U.S. ARMY
William Harrison
They told him, “one year and one year only.”
It was the tail end of the Great Depression, war raging in Europe and unemployment rampant at home when William Harrison of Saco was drafted into the Army in early 1941.
Harrison, now 88, was born in Boston but moved to Maine before the war. He makes his home in Penobscot these days. In 1941, he began to crisscross America for training and maneuvers: “War games, so to speak,” Harrison recalled. “We did a little demolition, simple things. Just enough to keep from blowing your head off.”
He trained for a conflict that did not yet involve the United States.
“I had three months to go. It was on a Sunday, and I was laying on my bunk thinking, ‘Boy, I’ve only got three months to go and I’m gonna go home.’ And that’s when the news broke that Pearl Harbor had been attacked.”
“One year and one year only” would last four years and eight months. In 1944, Harrison headed out to the Pacific Theater. He was a sergeant in the 43rd division. When he made the long voyage to the Pacific, he joined the 41st division, fighting in the 186th infantry regiment. In April, Allied forces began amphibious landings in Japanese-held Hollandia, New Guinea. He was in the first wave that went out.
“You didn’t stay anywhere; you were on the move,” Harrison said. The American troops slept in holes on the island, but they didn’t sleep much. It took days, sometimes weeks, to secure an area, and secure was really only a relative term anyway.

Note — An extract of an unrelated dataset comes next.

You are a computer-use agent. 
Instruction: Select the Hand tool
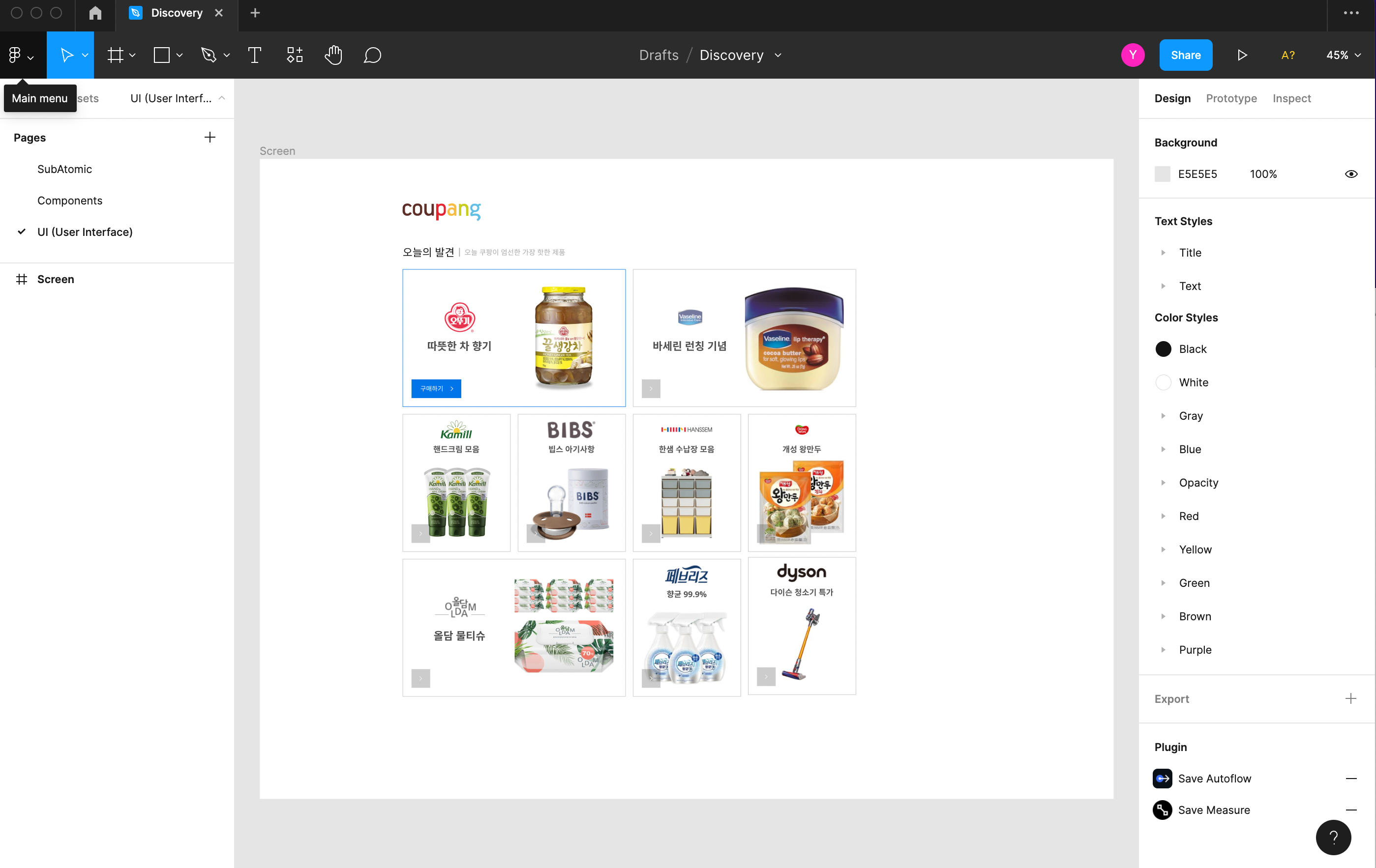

In Biak in 1944, Harrison remembers watching the approach of the ship he knew was laden with the soldiers’ Thanksgiving supplies: turkeys and all the fixings. As it neared the channel, a kamikaze pilot bore down.
“One Japanese plane came down and blew it up, so our Thanksgiving dinner went to the bottom of the sea.” For Thanksgiving that year, they ate normal grub (C rations): a small can of hash.
Harrison will tell you that for his years of service, he received “nothing special” — a good conduct medal, a combat infantry badge, a badge to mark Philippine liberation.
“I dove into a nest of wasps at one time, but that didn’t count for anything.”
Harrison went to the Philippines to fight in March 1945. By the time he got there, the Air Corps had bombed the cities to bits and there wasn’t much to look at besides grass huts.
“A lot of the people had gone into the hills and you’d be surprised what the people took with them. They took pianos and hid them in the hills with them. They were just existing out in the jungle.”
During Harrison’s time in New Guinea, the first lady, Eleanor Roosevelt, visited the troops. Preparations for her arrival included extreme cleaning of the area and whitewashing of all the tree stumps.
“The ones who got to see her were the ones they [superior officers] knew wouldn’t say anything to her. I was in the back row,” Harrison said. “I give her credit for being there, but it was a pain in the neck for the men, because who wanted to whitewash tree stumps?
“A lot of the things haven’t changed, I imagine now, those people showing up in Iraq; the soldiers have to tell them how great it is and it isn’t because they’re telling us the same thing, come to think of it. One guy says we’re making progress and another guy says we’re not.
“It’s just my personal opinion,” he said, “I’m not completely in favor of it. I think we should try to get our guys out of there as soon as we can. They keep telling us that we’re making progress and I can’t see that we are. We’re losing fellows every day. I feel rather bad to see fellows getting killed.”
Harrison said the war he fought in was different because it was a world war.
“I feel quite strongly that this [Iraq] is a political war. The ones that are trying to make a name for themselves — the politicians — they won’t hear a shot fired.”
After the U.S. dropped the A-bombs on Japan, Harrison said everybody figured, correctly, they’d be going home soon. Harrison was discharged that fall in Massachusetts. At the start of the new year, he went to work driving a taxi in Boston. He was married in 1948. After working various other jobs, he wound up a Teamster driving 18-wheelers for a trucking company for 30 years until he retired. Harrison’s first wife, Louise, died of cancer in 1976. In 1978, he married his current wife, Carole. They have one daughter and one son, and five grandchildren from Carole’s previous marriage.